Python is a high-level, object-oriented programming language that offers a variety of features which makes it the most popular programming language today. Stack Overflow states that “Python has a solid claim to being the fastest-growing major programming language”. Python programming is powering the global IT market. It is a general-purpose programming language which is the beauty of Python. It is multi-purpose and can be used for a variety of applications. This allows you to learn and explore a variety of work domains. Not only this, but Python also has a wonderful reputation in the global market as well, and hence you can land a job in high-paying countries as well. The different fields where Python is being used extensively are as follows:
- Web development
- Data science
- Finance and trading
- Basic game development
- Computer graphics
- System automation and administration
- General and application-specific scripting
- Machine learning and artificial intelligence
- Mapping and Geography
- System integration
Python is easy to learn and is beginner-friendly. Python was invented with a vision to create an easy to understand language. Therefore, Python is recommended for beginners and experts too. It does not require any prior coding experience. The English-like syntax has made it feasible for people coming from diverse career backgrounds to grasp the knowledge and understanding of Python. Here we discuss briefly why Python is easy to learn for the beginners:
- Easy to learn, read, and use: The syntax of Python is concise and readable. A complete beginner can understand the objective or working of the code by just observing the code. The main focus of developing Python was to enhance readability. As a result of this, you can focus on other aspects of the code and even learn other skills along with Python. This reduces mental stress. It requires less time and effort to perform the same type of function or task than other programming languages. Python maintains the core functionality of readability as we keep scaling up.
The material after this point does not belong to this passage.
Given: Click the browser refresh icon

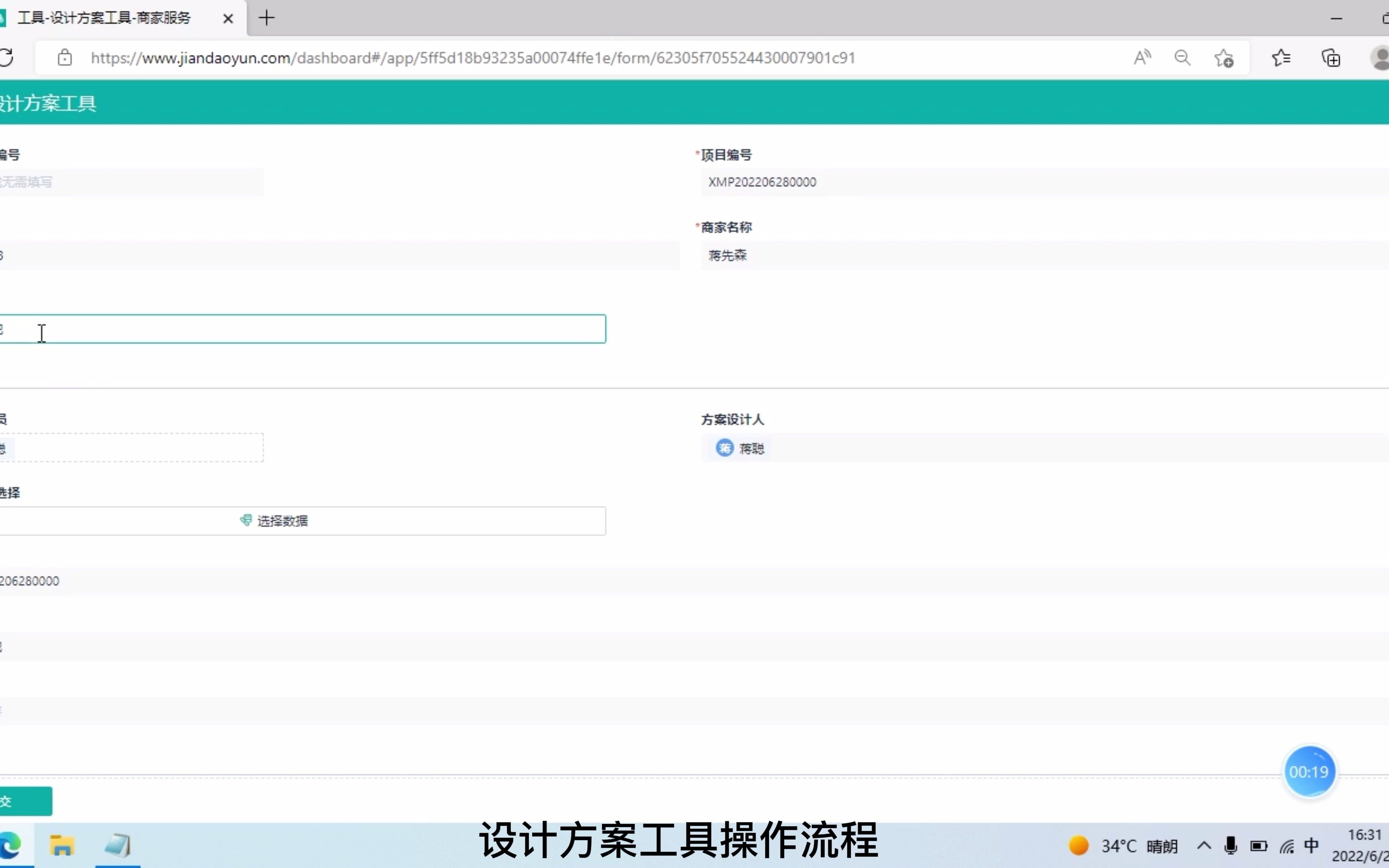Looking at the screenshot, I should coord(6,58).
- Less syntax memorization: You don’t need to memorize lots of sections of code used at different places. This reduces the chances of making mistakes in the code. This saves a lot of time. You can focus on more advanced concepts that can build your programming skills.
- Proper programming practices are built-in: While learning new concepts, it must align with industry standards. There are many programming practices to be followed but it always will come down to basics. The practice of indenting your code will allow you to stay organized and make your code easily readable.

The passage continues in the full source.